Monday, March 23, 2020

Norman Island, BVI

Norman Island, British Virgin Islands


The Bight

Rather than sit in a marina waiting out another front coming through, we checked the anchorages on the various islands of the BVI’s. Our considerations were both wind exposure and the swell that can enter the anchorage. The Bight on Norman Island has a west facing orientation and is considered the calmest anchorage for swell in the BVI’s. The wind does come over the surrounding hills and shifts as it curls off the various irregular steep faces on the north, east and south sides of the bay. The forecast called for winds to be in the mid-twenties to thirty with squall gusts into the mid-thirties. Winds during the last two nights have registered into the low thirties as we were hit by heavy rain squalls, but being on a mooring that I had dived on to inspect, I felt confident we were secure. Because the wind had no fetch there were no wind waves and the Bight was living up to its reputation for having no swell curl in, it was just the constant swinging on the buoy and the noise of the wind to contend with.
The Bight, Norman Island, BVI

Pirates Bight
The Bight has two restaurant/bar venues and no residences, private or public. The infamous floating schooner The William Thornton, known affectionately as Willy T’s on the south side of the bay and Pirates Cove Restaurant on the beach in the northeast corner. When we were here twenty years ago Willy T’s was notorious for the patrons flashing passing boats and the passing crews returning the favour. Although not the same schooner, having been replaced a couple of times, most recently after Irma sunk the previous one, the tradition tries to live on. Unfortunately due to the dwindling numbers of boats due to the Covid 19 virus, the patrons on the Friday we stopped in were a rather subdued collection. The staff were not certain how long before they had to close but it was anticipated Saturday would be their last day.
Willy T's

We had dinner at Pirates Bight last evening and they anticipated closing after Sunday’s lunch service. For any who were here years ago this was the site of the Billy Bones Bar. The unfortunate part is that the restaurant was just rebuilt after the devastation of Irma and now, once again, the employees and owners incomes will be severely impacted.  Most of the patrons were on short term charters and the concern was whether their flights would be available. We were approached by a couple of cruisers who suspected we also were cruisers, it must be my crusty, sun-baked, bearded appearance, wanting to share information on the impacts of the virus. It was becoming apparent that the BVI’s were to be home for the foreseeable future.
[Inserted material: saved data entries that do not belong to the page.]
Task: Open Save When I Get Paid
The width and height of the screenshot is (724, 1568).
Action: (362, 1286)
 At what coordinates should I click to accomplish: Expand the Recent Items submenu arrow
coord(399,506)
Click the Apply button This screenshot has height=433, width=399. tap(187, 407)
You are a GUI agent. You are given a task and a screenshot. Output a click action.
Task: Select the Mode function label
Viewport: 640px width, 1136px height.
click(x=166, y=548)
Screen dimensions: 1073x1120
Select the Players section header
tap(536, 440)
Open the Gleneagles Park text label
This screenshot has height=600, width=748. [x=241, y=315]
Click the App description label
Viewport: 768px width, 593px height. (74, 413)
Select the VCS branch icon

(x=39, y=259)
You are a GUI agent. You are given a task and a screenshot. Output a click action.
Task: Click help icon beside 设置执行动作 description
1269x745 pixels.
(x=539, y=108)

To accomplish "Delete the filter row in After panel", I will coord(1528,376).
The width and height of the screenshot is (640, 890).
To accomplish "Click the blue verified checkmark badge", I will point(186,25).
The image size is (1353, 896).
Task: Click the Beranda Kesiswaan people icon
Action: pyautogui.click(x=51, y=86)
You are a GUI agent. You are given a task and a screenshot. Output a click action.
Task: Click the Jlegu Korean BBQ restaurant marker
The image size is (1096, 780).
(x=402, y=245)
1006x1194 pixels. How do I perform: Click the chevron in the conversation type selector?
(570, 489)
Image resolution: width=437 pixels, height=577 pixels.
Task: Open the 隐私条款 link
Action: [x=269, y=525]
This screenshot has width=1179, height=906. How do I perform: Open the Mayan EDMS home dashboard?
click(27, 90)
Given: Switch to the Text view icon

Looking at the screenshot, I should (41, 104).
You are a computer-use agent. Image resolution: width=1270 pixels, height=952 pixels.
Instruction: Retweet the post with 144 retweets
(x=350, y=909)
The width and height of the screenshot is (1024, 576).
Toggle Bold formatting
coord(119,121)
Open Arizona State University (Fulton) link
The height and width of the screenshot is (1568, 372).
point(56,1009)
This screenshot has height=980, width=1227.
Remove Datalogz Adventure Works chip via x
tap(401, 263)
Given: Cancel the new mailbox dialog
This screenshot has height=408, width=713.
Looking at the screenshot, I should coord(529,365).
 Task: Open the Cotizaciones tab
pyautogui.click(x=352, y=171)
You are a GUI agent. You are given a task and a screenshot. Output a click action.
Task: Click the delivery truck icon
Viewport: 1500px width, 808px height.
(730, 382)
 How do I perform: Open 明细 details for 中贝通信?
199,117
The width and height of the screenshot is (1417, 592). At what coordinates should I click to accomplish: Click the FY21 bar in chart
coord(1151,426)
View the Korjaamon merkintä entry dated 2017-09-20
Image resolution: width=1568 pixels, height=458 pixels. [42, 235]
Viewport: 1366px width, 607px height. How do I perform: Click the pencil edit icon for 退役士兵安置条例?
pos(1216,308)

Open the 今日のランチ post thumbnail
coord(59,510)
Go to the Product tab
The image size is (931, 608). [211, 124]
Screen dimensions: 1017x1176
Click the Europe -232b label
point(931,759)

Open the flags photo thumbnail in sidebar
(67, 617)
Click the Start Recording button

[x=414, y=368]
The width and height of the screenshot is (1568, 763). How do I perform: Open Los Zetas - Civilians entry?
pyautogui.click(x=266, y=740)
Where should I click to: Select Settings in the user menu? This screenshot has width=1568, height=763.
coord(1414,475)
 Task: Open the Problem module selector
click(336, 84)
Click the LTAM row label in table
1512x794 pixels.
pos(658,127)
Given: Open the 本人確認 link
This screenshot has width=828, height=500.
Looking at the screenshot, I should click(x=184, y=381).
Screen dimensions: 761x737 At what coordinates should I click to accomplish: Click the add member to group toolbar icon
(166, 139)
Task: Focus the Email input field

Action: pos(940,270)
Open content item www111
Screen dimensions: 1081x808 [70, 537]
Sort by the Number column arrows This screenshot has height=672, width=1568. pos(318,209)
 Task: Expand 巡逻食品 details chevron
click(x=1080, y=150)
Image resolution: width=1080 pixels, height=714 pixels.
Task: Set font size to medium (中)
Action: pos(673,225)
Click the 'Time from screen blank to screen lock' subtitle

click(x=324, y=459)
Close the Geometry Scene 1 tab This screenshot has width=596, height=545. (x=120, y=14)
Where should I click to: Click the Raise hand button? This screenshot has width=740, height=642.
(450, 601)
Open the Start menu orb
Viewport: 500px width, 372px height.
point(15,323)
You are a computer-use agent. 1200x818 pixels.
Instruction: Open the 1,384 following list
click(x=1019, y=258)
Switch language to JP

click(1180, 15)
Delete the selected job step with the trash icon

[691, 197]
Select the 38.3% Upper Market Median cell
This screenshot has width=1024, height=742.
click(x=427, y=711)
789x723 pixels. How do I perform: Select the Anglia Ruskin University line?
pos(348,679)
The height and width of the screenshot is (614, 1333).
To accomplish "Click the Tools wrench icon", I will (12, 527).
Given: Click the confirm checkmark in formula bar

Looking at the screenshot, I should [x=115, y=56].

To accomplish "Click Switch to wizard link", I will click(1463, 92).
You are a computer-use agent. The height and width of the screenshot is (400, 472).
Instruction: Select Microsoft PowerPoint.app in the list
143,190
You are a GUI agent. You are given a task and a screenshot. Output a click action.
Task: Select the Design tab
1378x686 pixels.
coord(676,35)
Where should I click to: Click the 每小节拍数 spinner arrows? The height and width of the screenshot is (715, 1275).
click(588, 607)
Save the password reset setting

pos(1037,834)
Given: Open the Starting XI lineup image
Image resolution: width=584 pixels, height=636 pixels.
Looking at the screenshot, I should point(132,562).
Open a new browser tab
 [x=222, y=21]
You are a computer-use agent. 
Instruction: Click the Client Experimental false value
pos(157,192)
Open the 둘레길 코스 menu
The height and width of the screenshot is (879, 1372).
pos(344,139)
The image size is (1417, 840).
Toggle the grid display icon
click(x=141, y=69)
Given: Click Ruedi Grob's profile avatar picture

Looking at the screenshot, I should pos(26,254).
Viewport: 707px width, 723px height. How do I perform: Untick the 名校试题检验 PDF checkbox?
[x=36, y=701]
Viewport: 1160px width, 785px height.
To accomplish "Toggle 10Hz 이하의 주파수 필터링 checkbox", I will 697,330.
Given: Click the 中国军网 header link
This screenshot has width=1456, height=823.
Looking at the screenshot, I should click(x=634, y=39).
When we had entered the bay a few days earlier we were amazed at the number of mooring balls placed, at least seventy, and yet there were several empty. I doubt there was 25 mooring balls twenty years ago when we were here but they were always full and many additional boats were always at anchor. The past two days have experienced an exodus as the charter fleets end their weeks and no new charters are arriving. There is a strange isolated feeling as we look out at twenty six boats in a bay that would normally have eighty to ninety this time of year.

Fortunately, we have food and although our solar controller has just quit working we have diesel to generate power. The water is crystal clear and just around our south point are some caves for snorkelling. There are trails for hiking and as the day progresses and our boat numbers dwindle further, we have no problems with social distancing. Better weather is forecast for Tuesday so we may change our anchorage but it will be here in the BVI’s as we cannot go to anywhere else. Stay safe all.
Thinking of all of you and hope you are well.